Kimi zaman yemek kazanlarının başında afetzedelere yemek dağıtıyor, kimi zaman ise evsiz kalanlara yuva olsun diye çadır kuruyor. Görüntülü arama ile ulaştığımız ve konuştuğumuz
Rıza'ya duygularını, yaşadıklarını sorduk. İşte anlattıkları:
İKİNCİ GÜN HATAY'DAYDIK
2015 yılından bu yana Diyanet Vakfı'nın gönüllüsü olarak çalışıyorum. Kurban bayramlarında etlerin dağıtım çalışmalarında onlara destek oluyordum. Deprem haberini alır almaz da ne yapabilirim diye onlarla irtibata geçtim. Hazırlıklarımızı yaptıktan sonra ikinci gün yola çıktık ve akşamında Hatay'daydık. Biz gittiğimizde şunu gördük ki herkes canla başla çalışıyordu. Bir ablamızın cenazesini çıkardık enkazdan, onun defin işlemlerine katıldım. Gelen cenazelerin defninde hiçbir sorun yaşanmıyor. İnsanlara çorba dağıtımı, yemek dağıtımı yaptık. Köylerinde kalmak isteyen, evini terk etmek istemeyen insanlar var. Onlar için çadırlar kurduk.
ENKAZDAN AYRILMAK İSTEMİYORLAR
Hatay'dan sonra Ankara'ya döndüm ama evimde yarım gün zor kaldım. Çadır isteklerini görünce kendi imkânlarımla bir araç ayarlayıp Kahramanmaraş'a geçtim. Özellikle küçük bebekleri olan aileler zor durumda.
Devlet, çadır kentler kurmasına rağmen enkazının başından ayrılmak istemeyenler var, onların çadır ihtiyacını karşılamaya çalışıyoruz. Bazı ablaların çocukları, eşleri enkaz altında kalmış. Bir şey yapamıyorlar.

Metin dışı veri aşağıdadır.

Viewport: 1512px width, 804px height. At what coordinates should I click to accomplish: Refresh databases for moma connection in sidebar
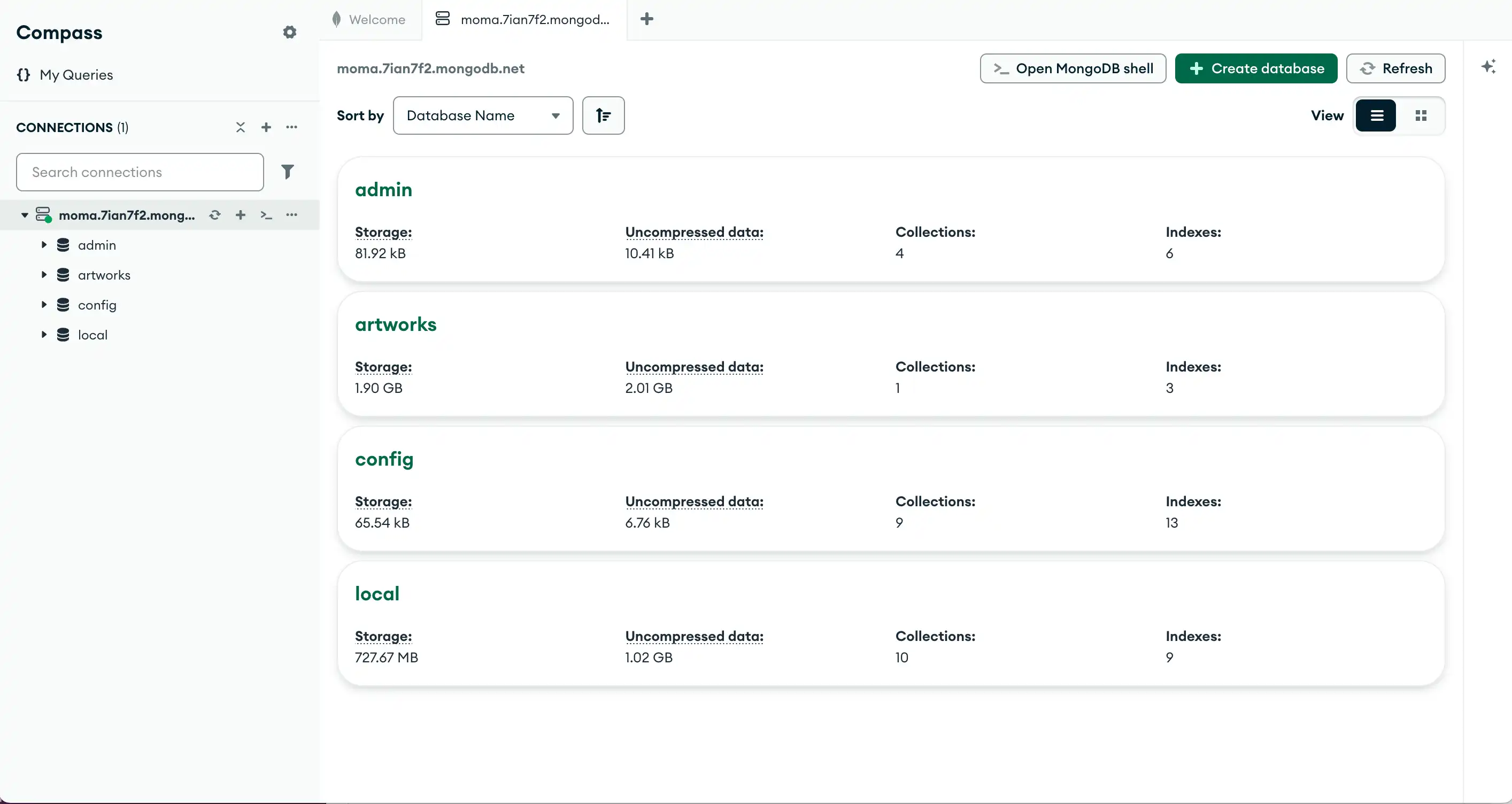tap(215, 215)
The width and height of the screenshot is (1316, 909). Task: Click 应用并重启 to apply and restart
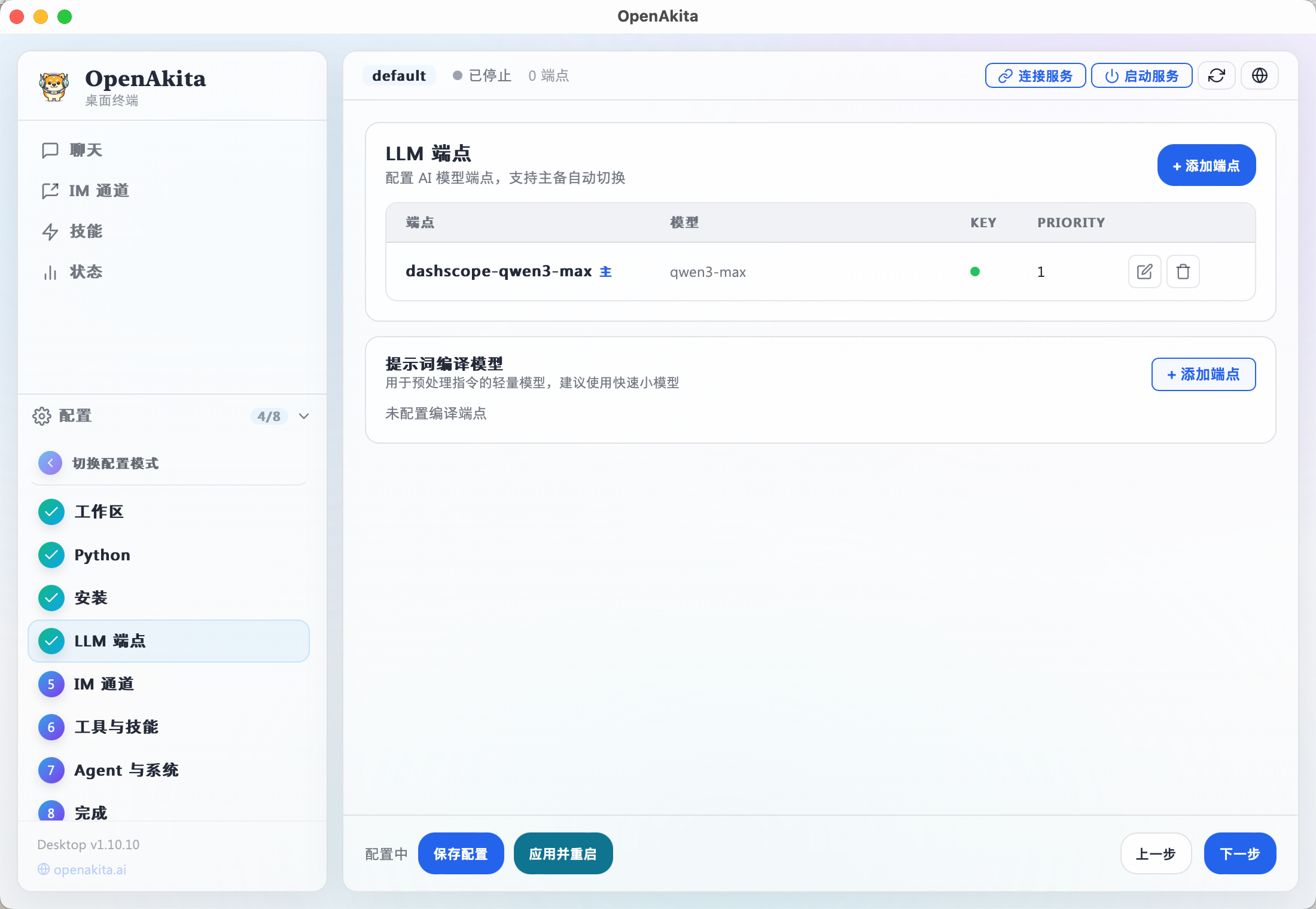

Ekipler önceliği ses gelen yerlere veriyor. Biz de ses gelmeyen yerlere bakıyoruz.
SEN, BEN YOKSEN, YOK HERKES BİR OLMALI
Uradaki herkes elinden geleni yapıyor. Bu büyük bir yıkım. Ulaşılamayanlar olabilir ama gerçekten insanlar canla başla çalışıyorlar.
Artık destek ve birlik zamanı... O, sen, ben değil, tüm yardım kuruluşlarının el ele vermesi lazım. Bizi görmek diğer gönüllülere moral oluyor.
'Abi sen de mi buradasın' diyorlar, birbirimizden güç alıyoruz.
BU PSİKOLOJİYİ NASIL ATLATIRIM BİLEMEM
Beni en çok çocuklarının cansız bedenlerini alan anneler, babalar etkiledi. Battaniyelere sarılmış şekilde gelmeleri. Kendi çocuğuma bakınca da hep o anları hatırlıyorum. Uzun süre bu psikolojiyi atlatamam gibi geliyor. Erzak konusunda sıkıntı yok. Artık ihtiyaç barınacak yer, çadır. İnsanlar bağış yapıyor ve bunların yerlerine ulaştığını görmek istiyor. Ben de bunun için çalışıyorum.